Given instruction: Transcribe the records word for word, from the line containing "You are a GUI" through the end of the records, and leave out the pictures.
** begin Dataset records **
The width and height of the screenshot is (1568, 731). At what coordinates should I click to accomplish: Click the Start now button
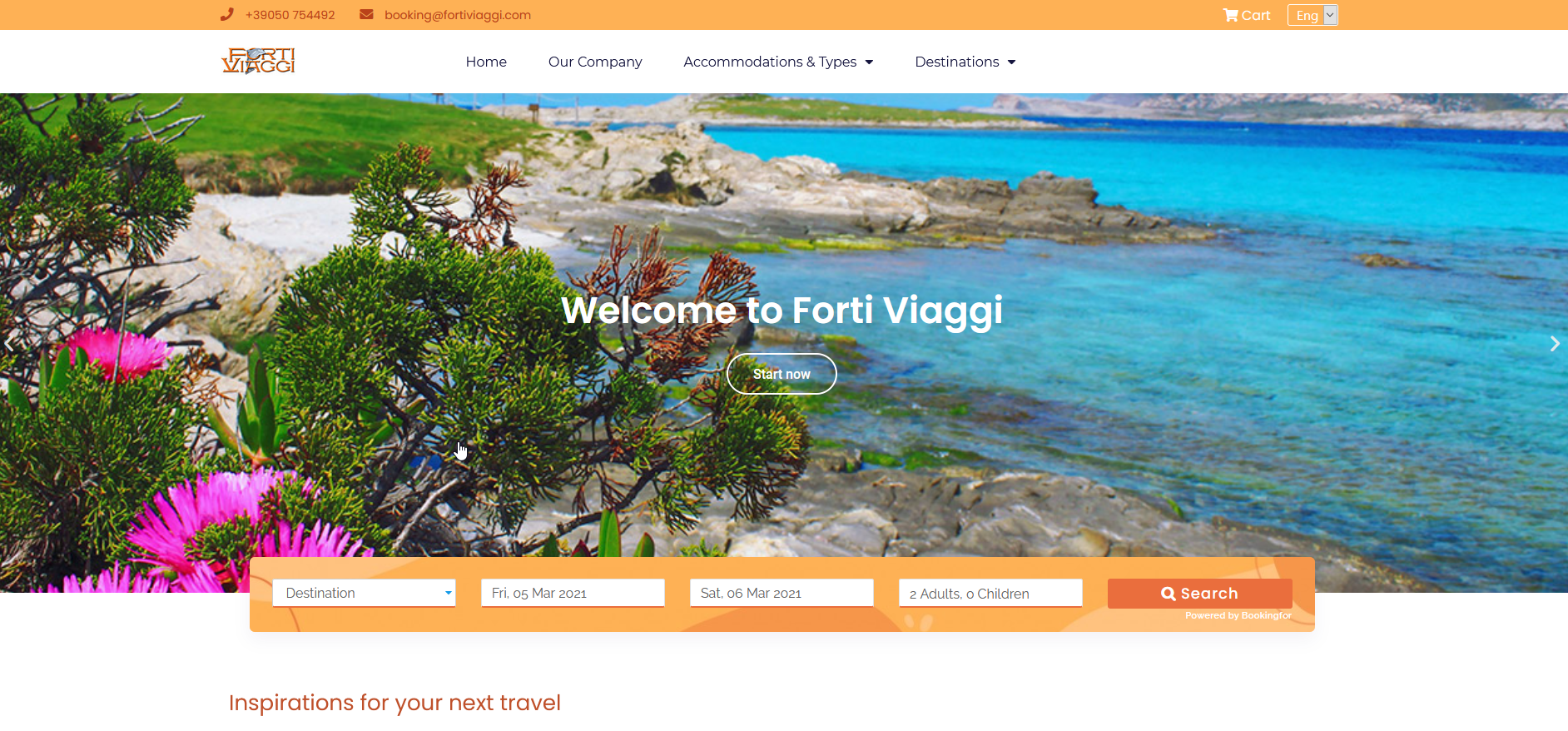[x=782, y=374]
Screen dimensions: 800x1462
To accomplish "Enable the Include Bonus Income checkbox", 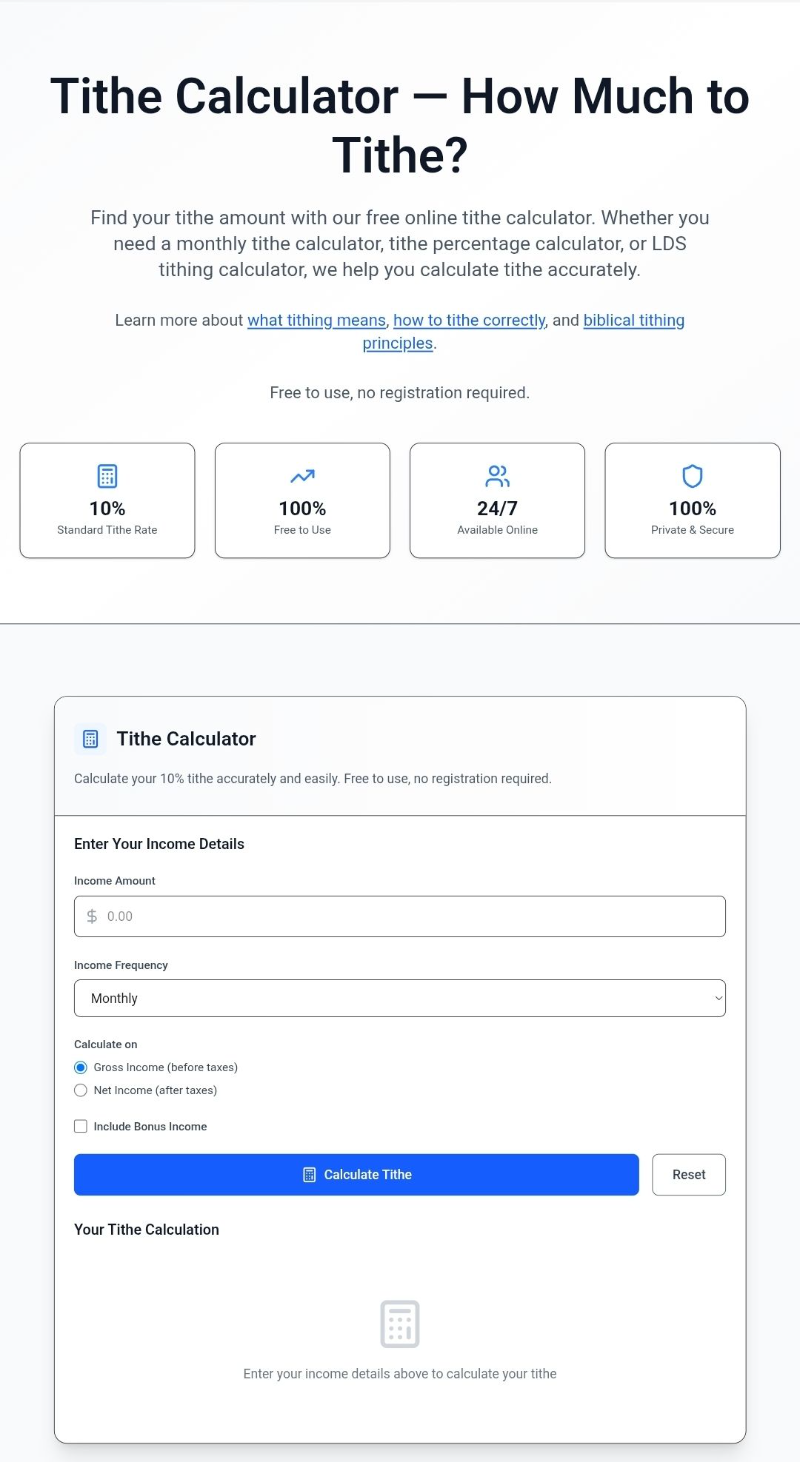I will [x=81, y=1126].
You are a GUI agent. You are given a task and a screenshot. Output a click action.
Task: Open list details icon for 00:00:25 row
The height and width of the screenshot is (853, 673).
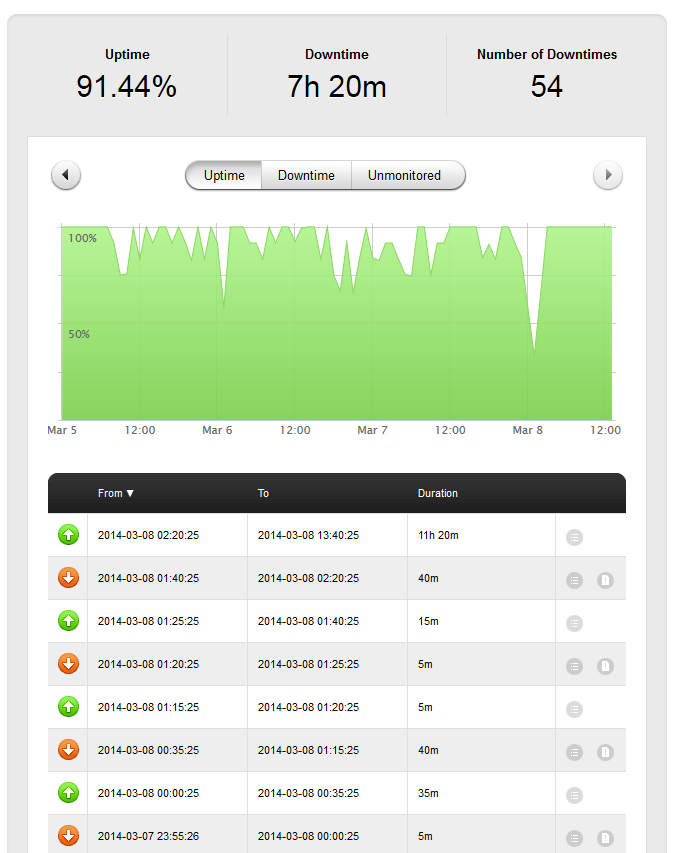(x=574, y=795)
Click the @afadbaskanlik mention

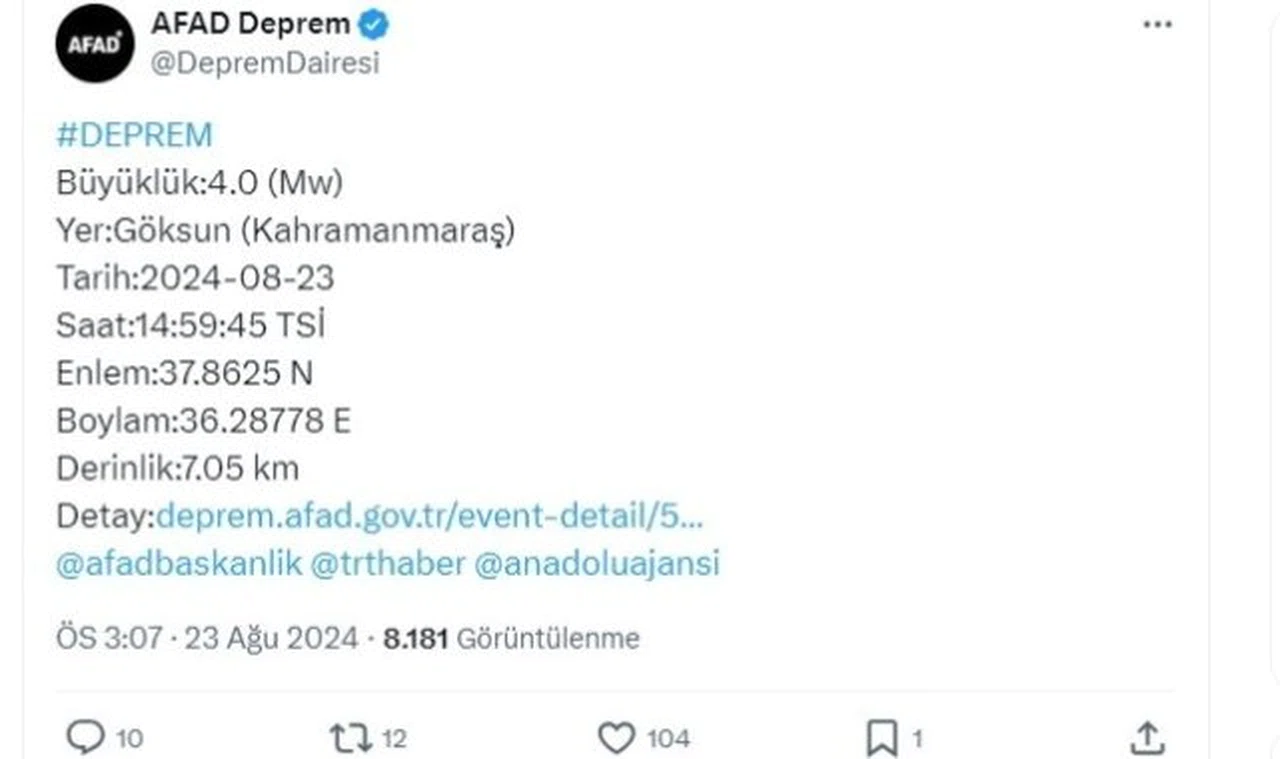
** end Dataset records **
Worked solution:
You are a GUI agent. You are given a task and a screenshot. Output a click action.
Task: Open list details icon for 00:00:25 row
The height and width of the screenshot is (853, 673).
(x=574, y=795)
Click the @afadbaskanlik mention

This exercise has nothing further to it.